[EXTRACTED TEXT]

HEMSTED, Mrs., of Marton Hall, Shropshire; of Cymmau Hall, Flintshire; and of The Ffrith, Denbighshire. Muriel Hope, eldest dau. of Francis Robinson Hartland Atcherley, Esq., of Marton Hall […] m. 1911 Henry Hemsted, Esq., M.R.C.S., L.R.C.P., temp. Major R. Army Medical Corps, and has a dau., Elizabeth Gay Atcherley.—H.M.’s Hospital Ship ‘Ebani,’ Mediterranean Expeditionary Force.
The above extract from the 1919 edition of The County Families of the United Kingdom shows that by, or (more likely) some time before the end of the First World War, Muriel Hope Atcherley [] was married to Dr Henry Hemsted [], had a daughter – and was resident aboard the Hospital Ship Ebani. What it does not reveal is that although Muriel was “of Marton Hall, Shropshire” and of other properties she had inherited from her Atcherley forebears, she never lived in them, and that with her husband she had left England in 1914 intending to make a permanent home in one of Britain’s African colonies. Let’s go back to the beginning of Muriel’s story and retrace her journeys in England and Wales, to Canada and the USA, and into – and out of – Africa.
Muriel Hope Atcherley was the only child of Francis Robinson Hartland Atcherley, a Captain with the Militia (3 Battalion Shropshire Light Infantry), and his wife Esther Hodgson (nee Mills). She was born in the summer of 1890 at her parents’ residence, Stone House, Sutton, in the Shropshire parish of West Felton, and was baptised at the parish church of St Michael (pictured right) on 7 August that year. The family was enumerated at Stone House on the 1891 census, along with their five servants: a sewing maid, a cook, a nurse, a housemaid and a groom.
From the Rhyl Journal we learn that in September 1893, Muriel accompanied her parents during their visit to that resort town on the north coast of Wales. Her father had spent a part of his childhood there, living with his maiden aunts Emma, Elizabeth and Anne Atcherley at their home in Russell Road. Elizabeth and Anne were still living there in 1893, as was their brother, Captain William Atcherley Atcherley. No doubt all three were glad of the chance to see their nephew, his wife, and three-year-old Muriel.

[/EXTRACTED TEXT]

▶ **WHAT TO DO**
Carry on the account of Muriel Hope Atcherley's life from its final sentence, about her visit to Rhyl at age three, keeping its style.

[DATASET]

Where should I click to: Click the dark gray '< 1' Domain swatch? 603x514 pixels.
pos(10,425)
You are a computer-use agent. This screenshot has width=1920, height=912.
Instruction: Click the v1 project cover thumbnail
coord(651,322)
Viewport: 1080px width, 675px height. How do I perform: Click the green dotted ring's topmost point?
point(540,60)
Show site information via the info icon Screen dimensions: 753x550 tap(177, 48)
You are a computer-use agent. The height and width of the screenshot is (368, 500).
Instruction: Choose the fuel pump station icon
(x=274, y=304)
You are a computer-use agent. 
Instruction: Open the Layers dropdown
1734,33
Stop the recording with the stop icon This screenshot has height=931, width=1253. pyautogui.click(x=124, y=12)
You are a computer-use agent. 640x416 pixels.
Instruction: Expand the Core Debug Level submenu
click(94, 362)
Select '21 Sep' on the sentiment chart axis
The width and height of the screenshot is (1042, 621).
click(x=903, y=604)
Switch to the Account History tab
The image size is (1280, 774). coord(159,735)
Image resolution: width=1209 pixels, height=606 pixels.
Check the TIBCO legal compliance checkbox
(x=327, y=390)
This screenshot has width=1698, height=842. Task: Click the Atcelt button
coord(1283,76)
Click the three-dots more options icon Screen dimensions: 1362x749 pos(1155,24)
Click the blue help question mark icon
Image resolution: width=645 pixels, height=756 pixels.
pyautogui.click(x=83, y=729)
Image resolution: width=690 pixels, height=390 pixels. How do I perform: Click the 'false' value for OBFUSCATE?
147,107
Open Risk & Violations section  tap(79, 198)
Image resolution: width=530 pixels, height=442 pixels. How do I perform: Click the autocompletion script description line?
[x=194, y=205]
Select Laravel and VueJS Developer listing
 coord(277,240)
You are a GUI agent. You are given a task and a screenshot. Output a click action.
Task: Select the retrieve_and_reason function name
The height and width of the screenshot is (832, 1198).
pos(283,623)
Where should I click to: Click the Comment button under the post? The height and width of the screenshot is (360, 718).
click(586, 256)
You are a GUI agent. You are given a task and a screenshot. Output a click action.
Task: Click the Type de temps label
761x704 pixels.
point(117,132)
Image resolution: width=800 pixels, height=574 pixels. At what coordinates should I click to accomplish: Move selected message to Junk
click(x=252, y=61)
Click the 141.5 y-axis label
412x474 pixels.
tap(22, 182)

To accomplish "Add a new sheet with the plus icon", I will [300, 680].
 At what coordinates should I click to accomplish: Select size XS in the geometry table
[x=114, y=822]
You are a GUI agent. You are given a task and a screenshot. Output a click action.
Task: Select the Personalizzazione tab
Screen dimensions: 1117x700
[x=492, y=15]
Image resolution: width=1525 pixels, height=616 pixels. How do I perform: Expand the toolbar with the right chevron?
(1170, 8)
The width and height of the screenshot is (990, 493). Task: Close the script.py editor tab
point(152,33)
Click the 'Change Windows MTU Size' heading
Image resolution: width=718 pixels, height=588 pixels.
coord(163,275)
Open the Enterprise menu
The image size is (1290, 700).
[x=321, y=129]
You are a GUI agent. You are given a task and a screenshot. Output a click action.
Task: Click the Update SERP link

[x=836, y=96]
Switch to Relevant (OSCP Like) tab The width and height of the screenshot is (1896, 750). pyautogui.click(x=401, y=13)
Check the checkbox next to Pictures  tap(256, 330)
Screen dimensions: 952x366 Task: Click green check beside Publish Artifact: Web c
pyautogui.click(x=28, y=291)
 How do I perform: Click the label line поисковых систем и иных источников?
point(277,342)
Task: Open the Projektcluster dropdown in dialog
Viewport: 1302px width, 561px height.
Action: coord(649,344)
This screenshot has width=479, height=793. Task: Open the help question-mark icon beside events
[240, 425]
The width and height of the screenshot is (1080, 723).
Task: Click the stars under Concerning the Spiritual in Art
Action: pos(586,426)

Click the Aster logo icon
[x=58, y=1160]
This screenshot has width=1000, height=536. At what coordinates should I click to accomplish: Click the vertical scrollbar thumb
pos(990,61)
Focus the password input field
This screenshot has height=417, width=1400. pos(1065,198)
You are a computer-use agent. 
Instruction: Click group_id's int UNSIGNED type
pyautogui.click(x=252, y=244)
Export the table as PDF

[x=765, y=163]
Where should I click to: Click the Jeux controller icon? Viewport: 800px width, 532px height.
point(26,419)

[/DATASET]

▶ **ANSWER BOX**
Muriel returned to Rhyl five years later, in September 1898, but not with her parents. This time she was in the company of her uncle Richard Topping Beverley Atcherley, aunt Caroline Mary Wynne Atcherley (nee Ffoulkes) and cousins (Richard and Caroline’s daughters) Mary Elizabeth Hope Atcherley and Hester Mary Eleanor Atcherley. In the years since her previous trip to Rhyl Muriel had lost her father Francis, who had died in 1895 aged just 30 (his gravestone at Middle St Peter’s is pictured right). She had also gained a stepfather when her widowed mother Esther married Walter Bertie William Vernon (of Hilton Hall in Staffordshire) in 1897. In 1900 she gained a stepbrother, Richard Leveson Vernon.
If we rely solely on the census, it might appear that Muriel Atcherley did not spend much time with the Vernon family she became a part of. In 1901, while Walter, Esther and the infant Richard Vernon were living at The Grange in Welsh Frankton, Shropshire, Muriel was boarding in the household of clergyman William Leeke and his family at the Abbey Foregate Vicarage in Shrewsbury. She does not appear at all on the 1911 census as far as I am aware. It is however important not make too many assumptions based on census records, particularly those which show people living apart from their families.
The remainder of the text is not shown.